Now, it’s not all bad. We have delivery on demand! And 3D modeling! And protestors in Hong Kong using social media (when they can) to coordinate their protests. The internet is worth fighting for as a medium of free expression, as I’ve written elsewhere. But we’re in a fix now, with the online universe increasingly populated with misinformation and a place that is dangerous for women with a point of view.

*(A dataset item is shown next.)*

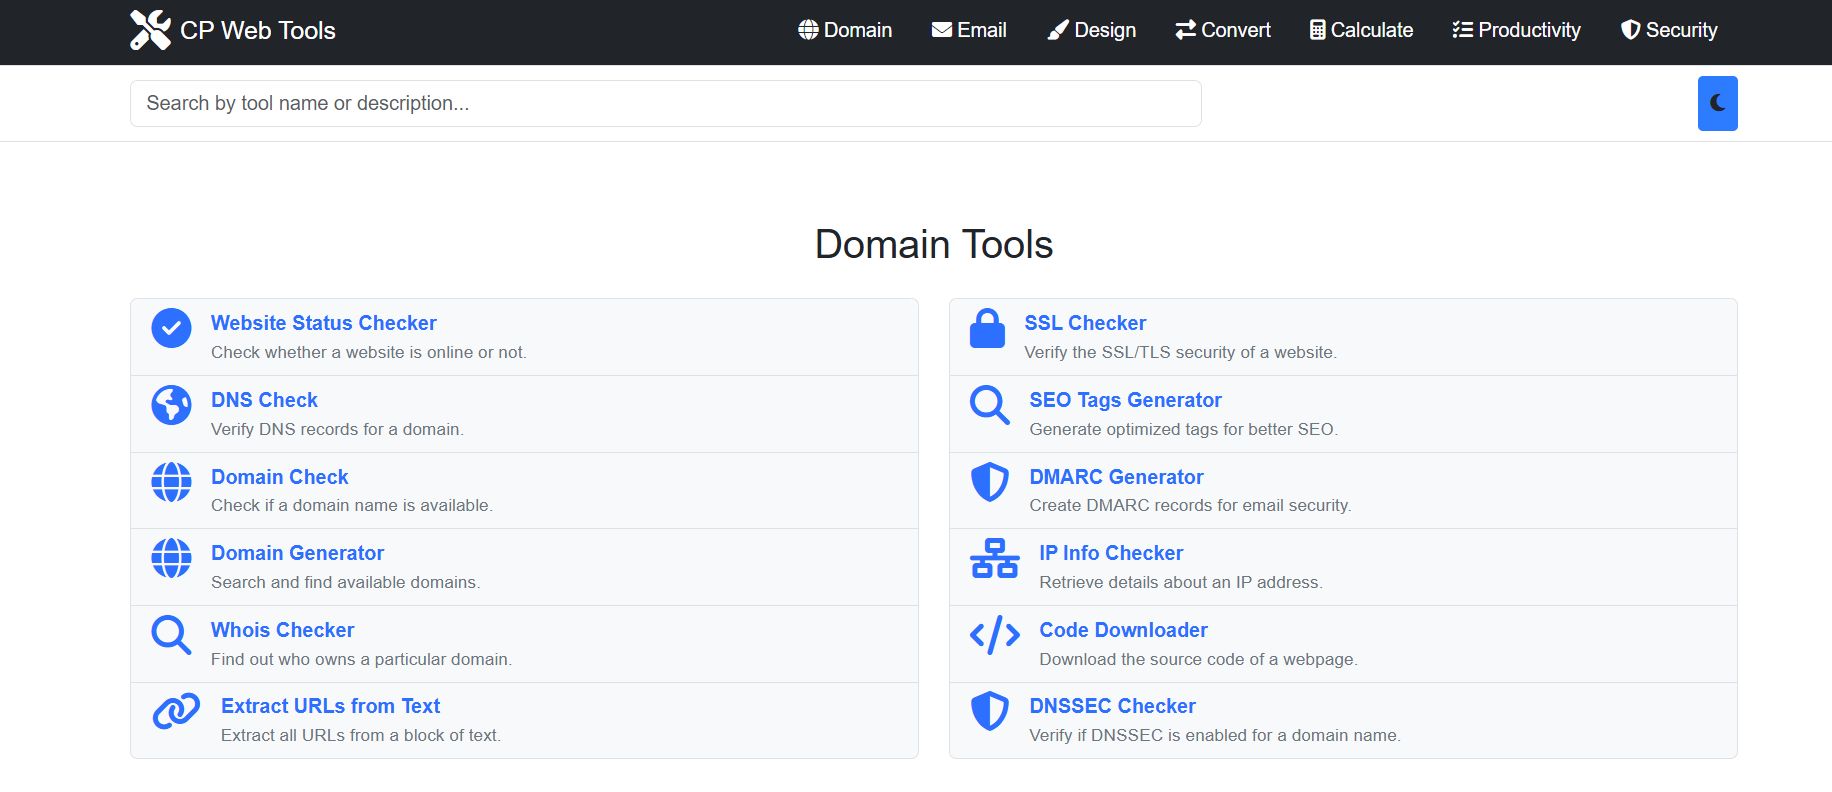
Task: Expand the Convert navigation menu
Action: click(x=1223, y=30)
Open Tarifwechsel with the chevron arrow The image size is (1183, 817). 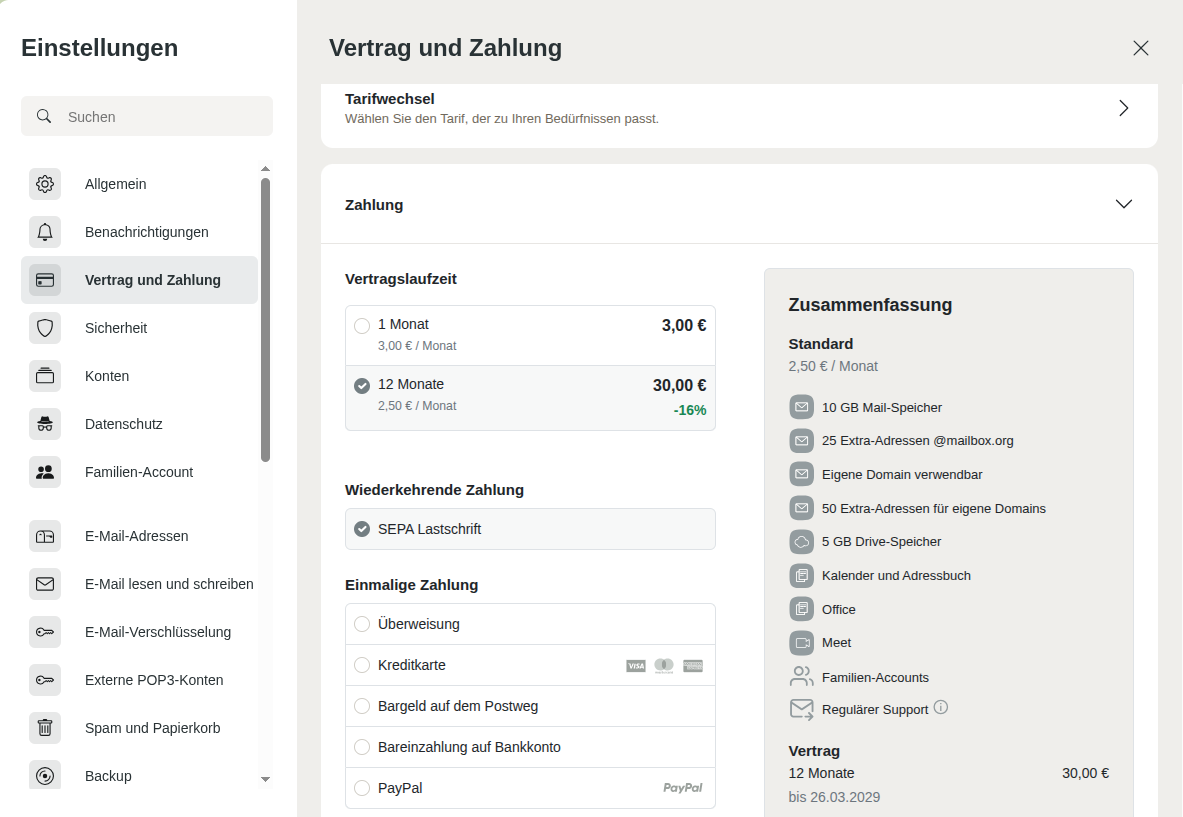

On all social media, the drumbeat of paid advertising steadily drowns out personal posts that have some feeling to them.
What Works?
If you have something to say, where do you say it online? What works? Well, this works, writing here on Substack, a time machine of a platform where the art of blogging is alive and pretty much well. On Substack, the blog has mated with the email newsletter to create an awkward but bright child with traits of both parents. I’d hazard a guess that most people don’t get Substack. (“Is this thing a blog or is it a newsletter? And I have to pay for it?”) But I persist in writing here because it’s a safe place and the people who started it seem like good folks.
Safety Slips Away
But safety. This has become a big factor online. Most places I post don’t really feel safe, and I am the product of years of whiteness, maleness, and the resulting privilege of both. On the edge of 2020, the internet is a lot less safe for a lot of people than it was ten years ago. But as Buckminster Fuller said, don’t fight the bad system. Invent your own. (“You never change things by fighting the existing reality. To change something, build a new model that makes the existing model obsolete,” is what he actually said. It does sound a bit better than my paraphrasing. You get the idea, though.)
Writing in Public
With Bucky’s good advice in mind, I believe that if you want to speak online, you have to claim your own platform as best as you can. In the past ten years, we’ve seen the rise of writing in public, creating in public, failing in public, and building in public. This is new. It’s like thousands of comics are working out their material in small clubs, playwrights are workshopping in community theaters, directors are holding private screenings that aren’t private at all on YouTube or Vimeo. Posting a work in progress has become a thing. I like it, although it’s easy to post something that isn’t ready yet. Like this blog. Maybe you can live with that because it has that fresh-out-of-the-oven aroma. At least, I hope so.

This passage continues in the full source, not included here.